US 12,346,315 B1
Natural language query processing
Sheng Zhang, New Jersey, NJ (US); Patrick Ng, Great Neck, NY (US); Zhiguo Wang, Syosset, NY (US); Anuj Chauhan, New York, NY (US); Jiarong Jiang, Scarsdale, NY (US); Rishav Chakravarti, White Plains, NY (US); Stephen Michael Ash, Seattle, WA (US); Bing Xiang, Mount Kisco, NY (US); and Gregory David Adams, Seattle, WA (US)
Assigned to Amazon Technologies, Inc., Seattle, WA (US)
Filed by Amazon Technologies, Inc., Seattle, WA (US)
Filed on Mar. 21, 2023, as Appl. No. 18/187,569.
Int. Cl. G06F 16/24 (2019.01); G06F 16/242 (2019.01); G06F 16/2457 (2019.01); G06F 16/248 (2019.01)
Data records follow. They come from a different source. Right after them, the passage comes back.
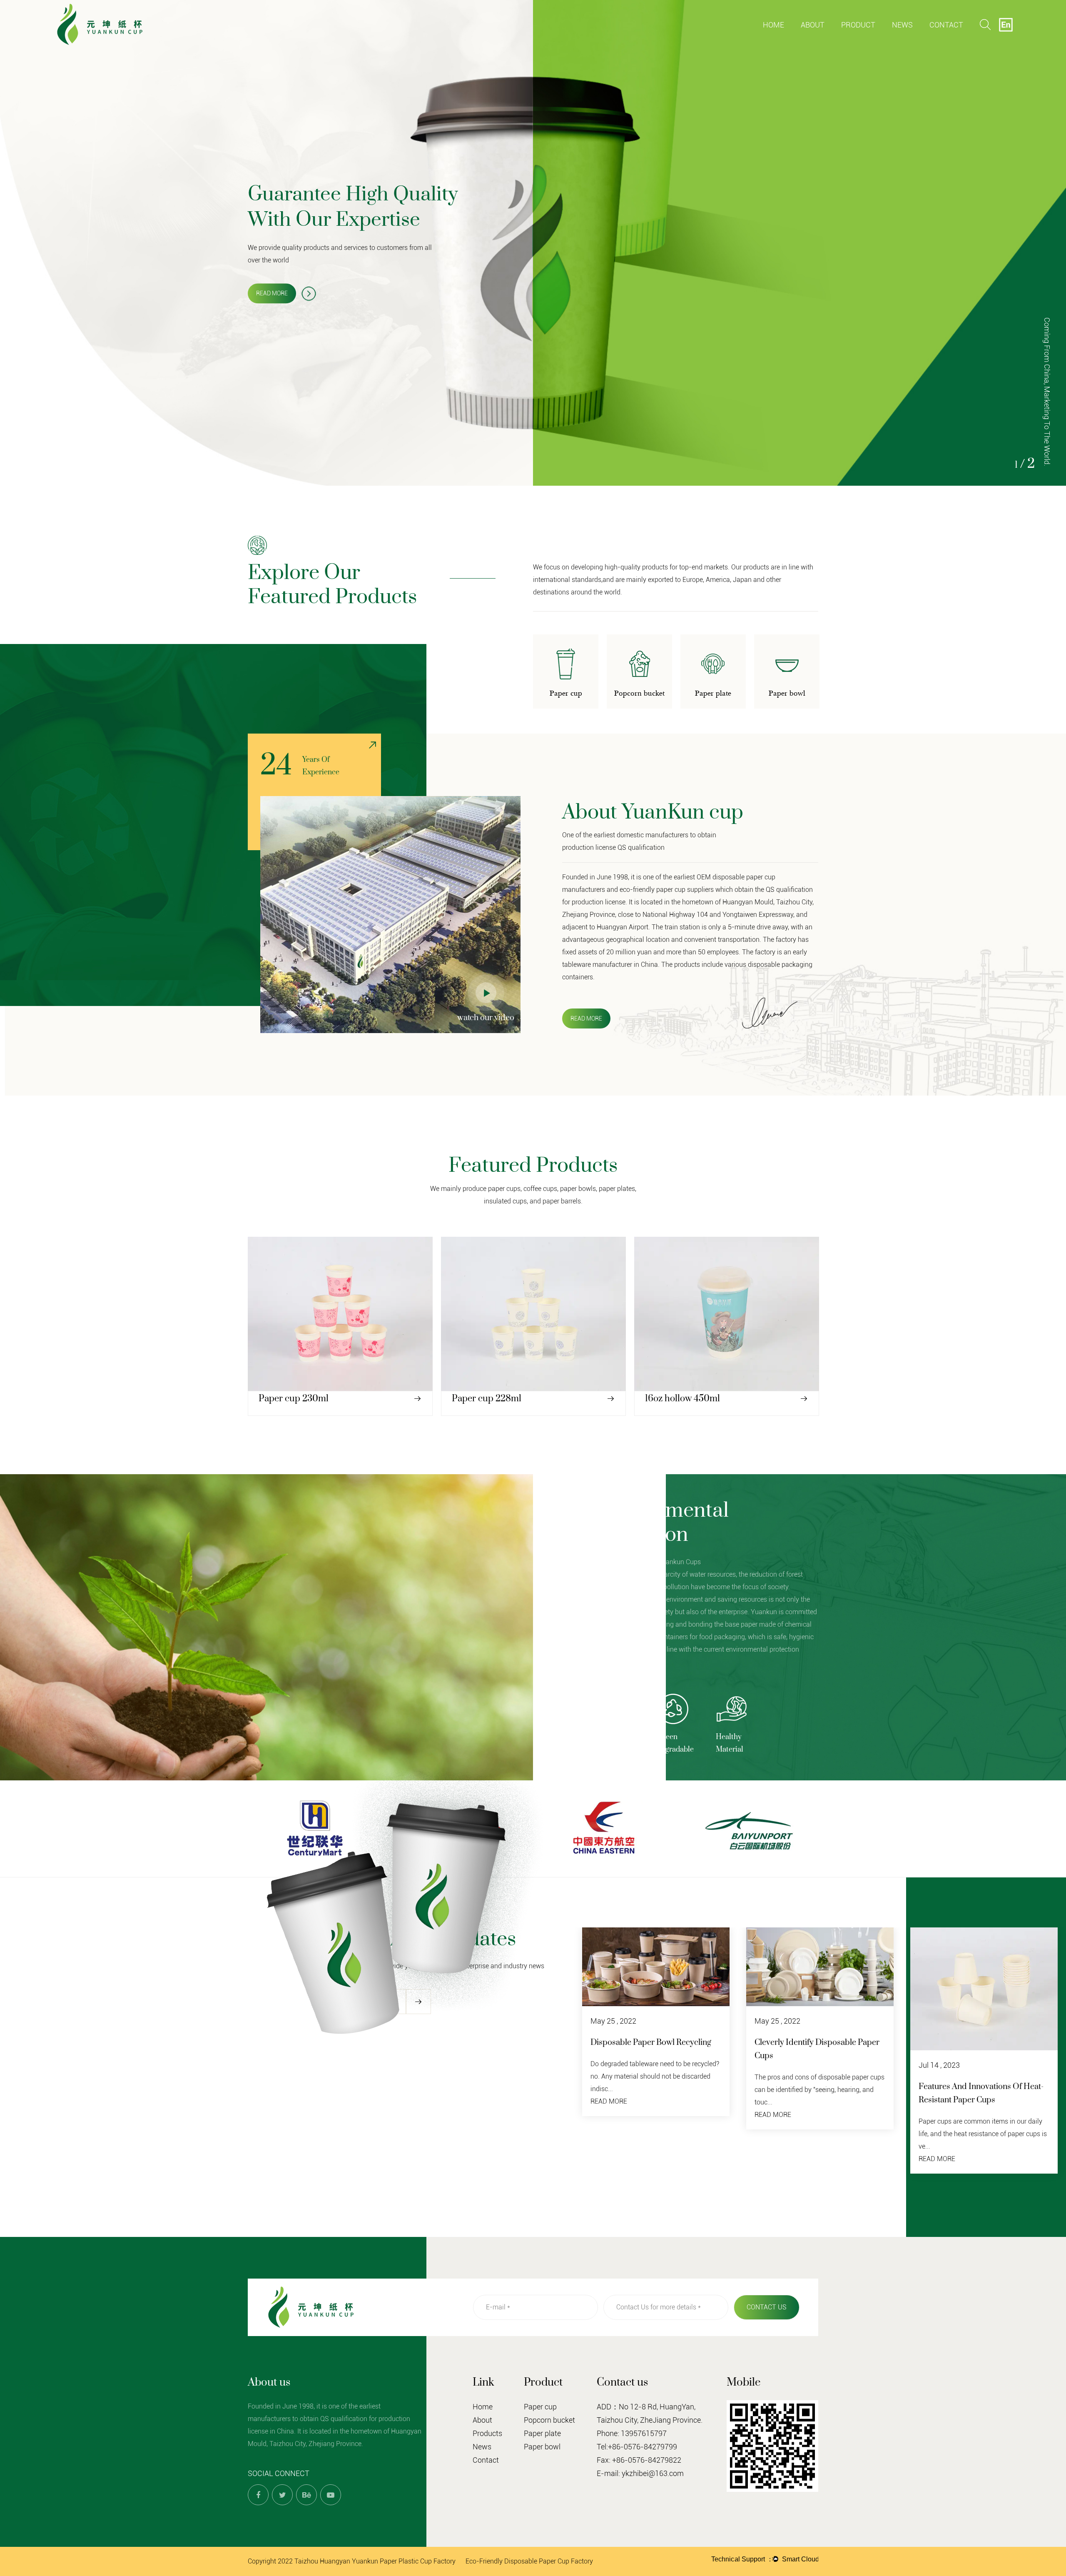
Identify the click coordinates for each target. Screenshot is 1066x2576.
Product (858, 24)
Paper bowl (542, 2446)
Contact (946, 24)
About (812, 24)
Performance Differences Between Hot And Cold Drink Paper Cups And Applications (980, 2100)
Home (773, 24)
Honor (833, 38)
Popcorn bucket (873, 38)
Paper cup (540, 2406)
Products (487, 2433)
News (902, 24)
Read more (272, 293)
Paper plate (872, 37)
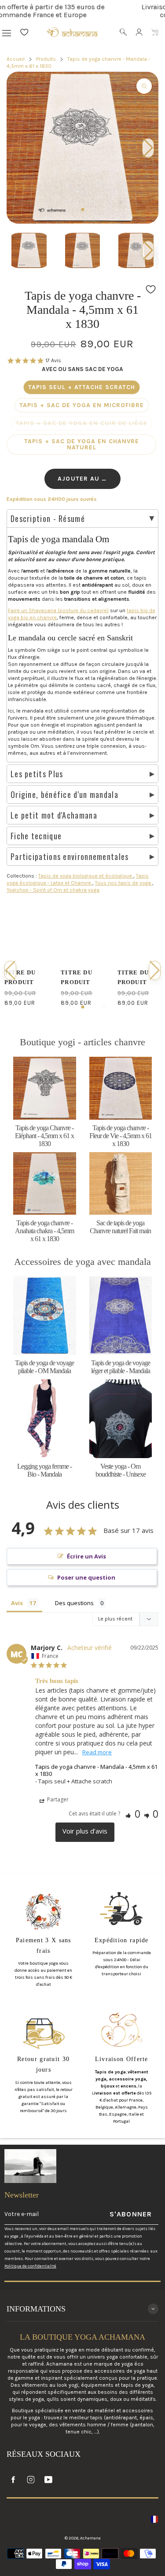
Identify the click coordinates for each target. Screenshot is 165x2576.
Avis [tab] (17, 1603)
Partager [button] (57, 1799)
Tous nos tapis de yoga (123, 883)
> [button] (84, 1832)
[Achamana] (72, 32)
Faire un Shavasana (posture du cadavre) (58, 610)
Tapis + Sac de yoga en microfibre (81, 405)
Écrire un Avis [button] (86, 1556)
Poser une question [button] (86, 1577)
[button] (148, 250)
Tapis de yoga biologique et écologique (85, 876)
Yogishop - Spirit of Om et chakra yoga (53, 890)
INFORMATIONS (36, 2308)
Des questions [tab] (74, 1603)
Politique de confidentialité (30, 2266)
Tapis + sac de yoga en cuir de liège (81, 423)
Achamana (90, 2538)
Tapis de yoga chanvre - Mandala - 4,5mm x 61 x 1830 (96, 1770)
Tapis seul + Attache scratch (81, 387)
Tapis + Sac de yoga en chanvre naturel (81, 444)
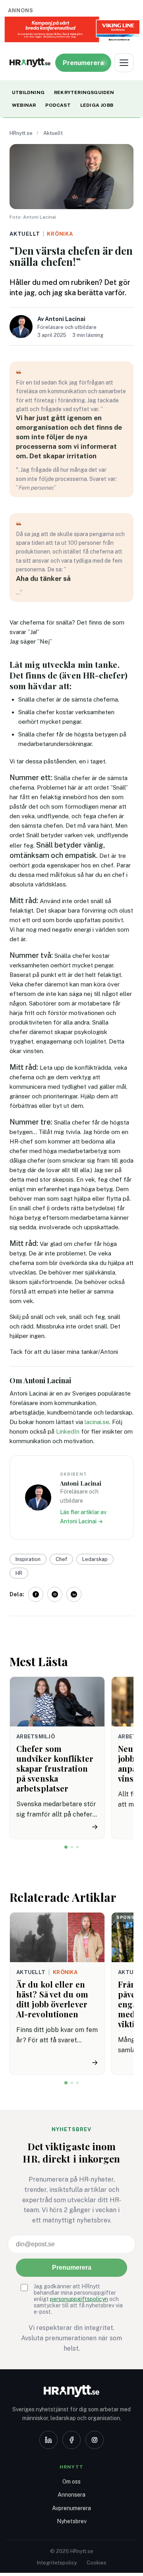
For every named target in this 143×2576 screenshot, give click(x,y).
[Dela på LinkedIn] (73, 1594)
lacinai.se (97, 1422)
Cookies (96, 2563)
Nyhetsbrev (72, 2521)
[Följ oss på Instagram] (54, 1594)
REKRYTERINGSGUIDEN (84, 92)
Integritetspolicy (57, 2563)
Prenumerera (71, 2267)
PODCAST (57, 105)
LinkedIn (67, 1431)
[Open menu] (123, 62)
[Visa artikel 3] (77, 1847)
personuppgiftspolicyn (79, 2299)
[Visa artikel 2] (72, 1847)
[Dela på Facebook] (35, 1594)
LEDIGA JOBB (96, 105)
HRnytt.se (21, 133)
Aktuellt (53, 133)
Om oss (71, 2481)
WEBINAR (24, 105)
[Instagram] (94, 2440)
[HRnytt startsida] (71, 2391)
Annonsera (71, 2494)
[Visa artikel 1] (66, 1847)
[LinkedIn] (48, 2440)
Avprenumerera (71, 2508)
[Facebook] (71, 2440)
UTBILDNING (28, 92)
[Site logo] (30, 62)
CPC G06F 16/243 (2019.01) [G06F 16/24578 (2019.01); G06F 16/248 (2019.01)] 20 Claims
OG exemplary drawing
 
1. A computer-implemented method comprising:
receiving a natural language query (NLQ);
performing a first lexical query to retrieve metadata for the NLQ from an index of cell values and column names generated from topic metadata and structured datasets;
performing named entity recognition (NER) on the NLQ to determine two or more entities of the NLQ;
performing a second lexical query to retrieve a first set of linkable candidates, the set of linkable candidates identifying one or more columns or cells of one or more datasets likely to be associated with the determined two or more entities;
determining relations between the determined two or more entities of the NLQ, wherein determining relations comprises modifying the NLQ to include:
tokens to delineate at least a proper subset of the determined two or more entities of the NLQ,
entity type information for at least a proper subset of the determined two or more entities of the NLQ, wherein the entity type information includes an entity type value describing a semantic role that an entity is predicted to perform in the NLQ, and
an indication of a semantic relationship between at least two entities of the determined two or more entities;
performing named entity linking (NEL) using the set of linkable candidates and the modified NLQ to identify and rank candidate linkages between each of the determined two or more entities and the set of linkable candidates;
ranking datasets identified by the ranked candidate linkages for the determined two or more entities of the NLQ;
selecting one of multiple intent representations generated for the NLQ according to the ranked candidate linkages and the ranked datasets to be an intent representation for the NLQ according to a score for the intent representation;
causing the intent representation to be used to execute the NLQ; and
returning, via an interface, a result for the execution of the NLQ.